The entire structure of Cricket Australia itself will be assessed, but what comes of the team performance review, which could intensify the heat on the coach Tim Nielsen and the chairman of selectors Andrew Hilditch, is equally fascinating. The board wants the reviews to be complete by its annual general meeting in October, meaning there could be sweeping changes by this time next year.
"I don't think anyone is happy with what came out of the Ashes series and that's why the board has commissioned this review, to work out how we get the Australian cricket team back on top in Test cricket," CA's chief executive James Sutherland said. "It's a great opportunity. Out of what happened in the Ashes if we can closely examine some of the faults that the experts may deem to have caused this, then it won't occur again.
"In terms of what implications that has for people in certain roles right now, that will happen in due course. Andrew Hilditch is as disappointed as I am in the performance of Australian cricket in not winning the Ashes and being beaten how we were. We're really looking forward now."
The board has not yet decided what experts will be involved in the review, but those decisions should be made within the next three weeks. Jack Clarke, the chairman of Cricket Australia, said the team review would be "exhaustive, independent and transparent."

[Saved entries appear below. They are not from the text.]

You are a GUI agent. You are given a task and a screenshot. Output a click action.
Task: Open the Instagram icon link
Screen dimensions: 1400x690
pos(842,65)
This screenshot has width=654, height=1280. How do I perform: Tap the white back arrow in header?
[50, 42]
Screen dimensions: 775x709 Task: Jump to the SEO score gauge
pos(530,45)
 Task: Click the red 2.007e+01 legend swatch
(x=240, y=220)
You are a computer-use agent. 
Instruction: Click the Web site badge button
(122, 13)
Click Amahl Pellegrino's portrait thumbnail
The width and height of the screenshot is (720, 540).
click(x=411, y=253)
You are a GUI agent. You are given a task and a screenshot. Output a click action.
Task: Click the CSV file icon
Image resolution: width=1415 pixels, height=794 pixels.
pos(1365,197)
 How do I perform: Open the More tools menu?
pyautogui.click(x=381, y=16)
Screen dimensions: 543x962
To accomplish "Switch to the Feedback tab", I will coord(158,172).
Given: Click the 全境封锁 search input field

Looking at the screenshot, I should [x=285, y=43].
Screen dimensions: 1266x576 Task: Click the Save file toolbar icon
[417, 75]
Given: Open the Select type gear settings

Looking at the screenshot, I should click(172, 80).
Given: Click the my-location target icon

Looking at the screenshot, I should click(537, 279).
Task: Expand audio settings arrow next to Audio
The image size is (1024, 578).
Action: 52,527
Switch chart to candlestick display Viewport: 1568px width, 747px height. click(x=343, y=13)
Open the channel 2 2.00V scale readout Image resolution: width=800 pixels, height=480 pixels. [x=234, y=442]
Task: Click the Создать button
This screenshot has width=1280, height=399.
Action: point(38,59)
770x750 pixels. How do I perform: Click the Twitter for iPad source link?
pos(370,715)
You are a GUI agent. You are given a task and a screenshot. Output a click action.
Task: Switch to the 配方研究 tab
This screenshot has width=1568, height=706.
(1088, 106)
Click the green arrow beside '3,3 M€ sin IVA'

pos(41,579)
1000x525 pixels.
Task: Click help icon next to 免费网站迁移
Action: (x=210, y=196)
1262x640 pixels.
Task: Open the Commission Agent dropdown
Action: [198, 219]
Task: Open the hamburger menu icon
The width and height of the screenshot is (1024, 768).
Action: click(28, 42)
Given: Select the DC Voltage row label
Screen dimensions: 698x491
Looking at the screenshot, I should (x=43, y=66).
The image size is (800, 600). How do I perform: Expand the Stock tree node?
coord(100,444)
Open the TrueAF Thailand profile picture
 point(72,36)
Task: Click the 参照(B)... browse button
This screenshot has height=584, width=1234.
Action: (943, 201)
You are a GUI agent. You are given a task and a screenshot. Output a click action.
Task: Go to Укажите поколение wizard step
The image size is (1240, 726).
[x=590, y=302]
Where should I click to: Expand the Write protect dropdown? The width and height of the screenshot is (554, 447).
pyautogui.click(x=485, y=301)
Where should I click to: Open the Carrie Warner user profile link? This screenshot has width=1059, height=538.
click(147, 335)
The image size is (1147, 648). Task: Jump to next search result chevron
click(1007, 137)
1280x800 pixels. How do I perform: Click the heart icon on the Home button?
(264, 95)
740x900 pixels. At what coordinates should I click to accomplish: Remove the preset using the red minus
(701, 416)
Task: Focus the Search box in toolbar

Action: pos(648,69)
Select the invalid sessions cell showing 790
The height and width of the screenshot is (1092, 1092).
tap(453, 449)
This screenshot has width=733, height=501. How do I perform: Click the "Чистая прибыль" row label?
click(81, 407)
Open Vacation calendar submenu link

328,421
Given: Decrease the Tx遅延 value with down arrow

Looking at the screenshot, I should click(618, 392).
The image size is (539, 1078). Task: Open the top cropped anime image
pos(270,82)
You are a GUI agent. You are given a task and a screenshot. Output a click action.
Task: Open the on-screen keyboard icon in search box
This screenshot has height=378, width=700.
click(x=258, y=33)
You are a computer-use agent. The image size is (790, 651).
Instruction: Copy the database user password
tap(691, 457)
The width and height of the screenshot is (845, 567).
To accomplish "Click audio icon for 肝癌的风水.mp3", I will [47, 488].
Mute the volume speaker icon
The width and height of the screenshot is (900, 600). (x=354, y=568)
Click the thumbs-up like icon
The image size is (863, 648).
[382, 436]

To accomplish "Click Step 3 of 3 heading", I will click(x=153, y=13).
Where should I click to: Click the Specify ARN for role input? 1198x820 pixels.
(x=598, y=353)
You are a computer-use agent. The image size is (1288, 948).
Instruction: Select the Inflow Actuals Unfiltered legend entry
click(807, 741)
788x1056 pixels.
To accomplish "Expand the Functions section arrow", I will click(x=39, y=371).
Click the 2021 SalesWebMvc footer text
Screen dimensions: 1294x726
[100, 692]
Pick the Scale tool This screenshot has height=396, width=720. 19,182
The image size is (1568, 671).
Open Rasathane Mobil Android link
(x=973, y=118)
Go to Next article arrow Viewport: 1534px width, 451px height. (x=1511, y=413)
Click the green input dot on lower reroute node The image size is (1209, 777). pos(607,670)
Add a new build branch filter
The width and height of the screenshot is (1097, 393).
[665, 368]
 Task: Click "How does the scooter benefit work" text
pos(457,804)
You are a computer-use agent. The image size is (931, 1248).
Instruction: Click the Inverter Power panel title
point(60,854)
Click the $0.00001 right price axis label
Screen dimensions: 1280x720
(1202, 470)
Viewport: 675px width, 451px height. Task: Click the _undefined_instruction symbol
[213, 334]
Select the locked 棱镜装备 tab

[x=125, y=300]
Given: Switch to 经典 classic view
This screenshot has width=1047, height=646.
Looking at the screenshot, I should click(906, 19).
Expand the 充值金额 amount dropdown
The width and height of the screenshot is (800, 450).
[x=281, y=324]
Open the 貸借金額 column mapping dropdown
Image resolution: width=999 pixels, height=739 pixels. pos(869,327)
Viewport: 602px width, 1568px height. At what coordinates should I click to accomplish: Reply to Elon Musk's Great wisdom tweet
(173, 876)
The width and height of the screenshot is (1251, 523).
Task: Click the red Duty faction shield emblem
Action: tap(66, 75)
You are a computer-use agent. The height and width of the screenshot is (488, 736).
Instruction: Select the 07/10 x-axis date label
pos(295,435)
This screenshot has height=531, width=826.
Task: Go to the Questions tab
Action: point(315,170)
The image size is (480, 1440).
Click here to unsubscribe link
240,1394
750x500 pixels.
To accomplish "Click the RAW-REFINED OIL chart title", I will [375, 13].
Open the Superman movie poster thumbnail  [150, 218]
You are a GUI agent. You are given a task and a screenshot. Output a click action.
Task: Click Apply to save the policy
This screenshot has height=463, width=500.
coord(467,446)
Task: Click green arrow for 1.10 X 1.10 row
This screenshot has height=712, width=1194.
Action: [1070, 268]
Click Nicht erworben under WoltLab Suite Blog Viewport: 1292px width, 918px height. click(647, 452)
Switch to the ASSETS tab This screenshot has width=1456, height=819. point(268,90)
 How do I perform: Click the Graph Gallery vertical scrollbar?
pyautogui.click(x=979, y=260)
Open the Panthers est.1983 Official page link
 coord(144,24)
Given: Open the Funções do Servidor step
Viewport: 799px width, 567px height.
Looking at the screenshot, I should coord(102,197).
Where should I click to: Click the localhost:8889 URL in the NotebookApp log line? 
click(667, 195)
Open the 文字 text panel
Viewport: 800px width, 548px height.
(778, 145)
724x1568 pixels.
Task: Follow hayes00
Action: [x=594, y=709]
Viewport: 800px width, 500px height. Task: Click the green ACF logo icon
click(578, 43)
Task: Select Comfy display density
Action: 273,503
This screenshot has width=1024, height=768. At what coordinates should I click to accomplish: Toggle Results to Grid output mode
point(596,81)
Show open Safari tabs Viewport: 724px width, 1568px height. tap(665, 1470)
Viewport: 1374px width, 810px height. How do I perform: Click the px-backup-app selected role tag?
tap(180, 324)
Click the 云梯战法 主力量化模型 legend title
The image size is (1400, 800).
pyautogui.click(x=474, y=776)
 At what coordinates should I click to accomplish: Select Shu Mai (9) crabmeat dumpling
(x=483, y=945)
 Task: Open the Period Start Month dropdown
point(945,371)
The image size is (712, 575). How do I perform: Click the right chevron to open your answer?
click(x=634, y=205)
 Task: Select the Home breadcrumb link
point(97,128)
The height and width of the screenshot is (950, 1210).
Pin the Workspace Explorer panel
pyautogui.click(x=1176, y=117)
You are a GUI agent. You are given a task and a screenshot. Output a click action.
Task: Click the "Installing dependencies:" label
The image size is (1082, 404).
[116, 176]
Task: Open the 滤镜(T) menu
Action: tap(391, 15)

The governance review could result in a serious shake-up of Cricket Australia's structure, which includes an unusual arrangement at board level. As founding members, Victoria, New South Wales and South Australia each have three votes on the board, but Western Australia and Queensland receive two each, and Tasmania just one.
The corporate governance experts Colin Carter and David Crawford will be involved in the governance review, and Crawford has a history of instigating major overhauls. Crawford was responsible for a 1992 report that brought about the creation of the AFL Commission, and in 2003 he recommended the formation of the Football Federation of Australia.
A more recent Crawford report commissioned by the Australian government suggested a review of the way funding was divided between Olympic and non-Olympic sports, and met strong opposition from the Australian Olympic Committee. Carter is the president of the Geelong Football Club and spent 15 years as an AFL commissioner.
"I don't want to pre-empt what it is going to say," Clarke said. "The basis on which David Crawford and Colin Carter have been engaged is that they will provide a report to the board. The timing of that is not exact yet, it's up to the board then to decide which of those issues we do and do not go forward with."